## What the task requires:
In the lines from the one containing "You are a GUI" through the last line, inclusive, swap "sidebar" for "side panel" and write those lines out again with nothing else changed. Omit the pictures.

-- start of Supplied material --

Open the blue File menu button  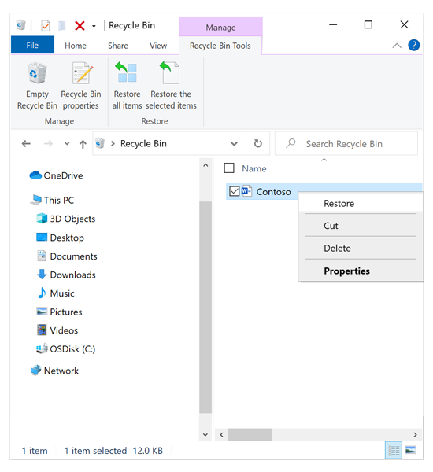[32, 45]
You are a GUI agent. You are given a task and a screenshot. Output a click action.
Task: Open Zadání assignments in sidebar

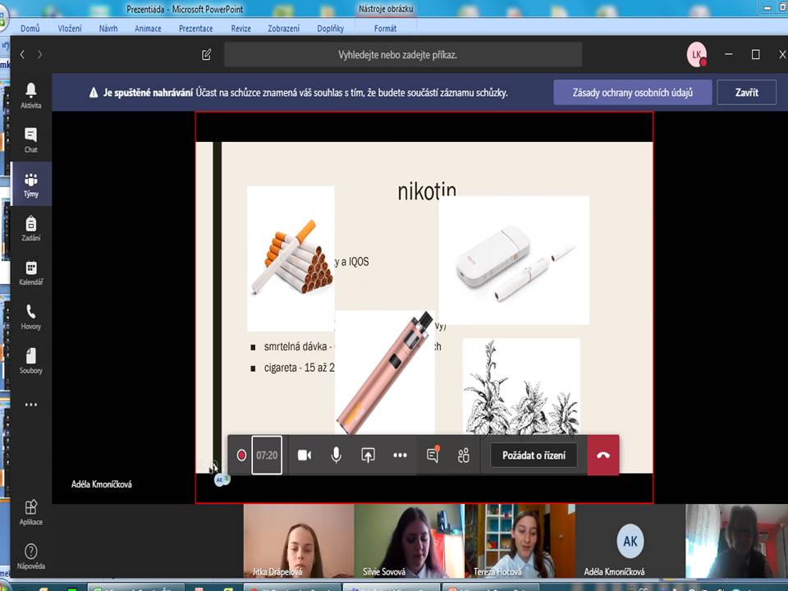[x=30, y=227]
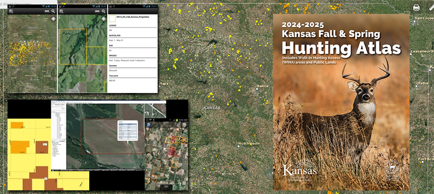
Task: Click the attribute popup in the desktop GIS screenshot
Action: 127,130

-- end of Supplied material --

## Full output:
You are a GUI agent. You are given a task and a screenshot. Output a click action.
Task: Open Zadání assignments in side panel

[x=30, y=227]
Task: Click the attribute popup in the desktop GIS screenshot
Action: 127,130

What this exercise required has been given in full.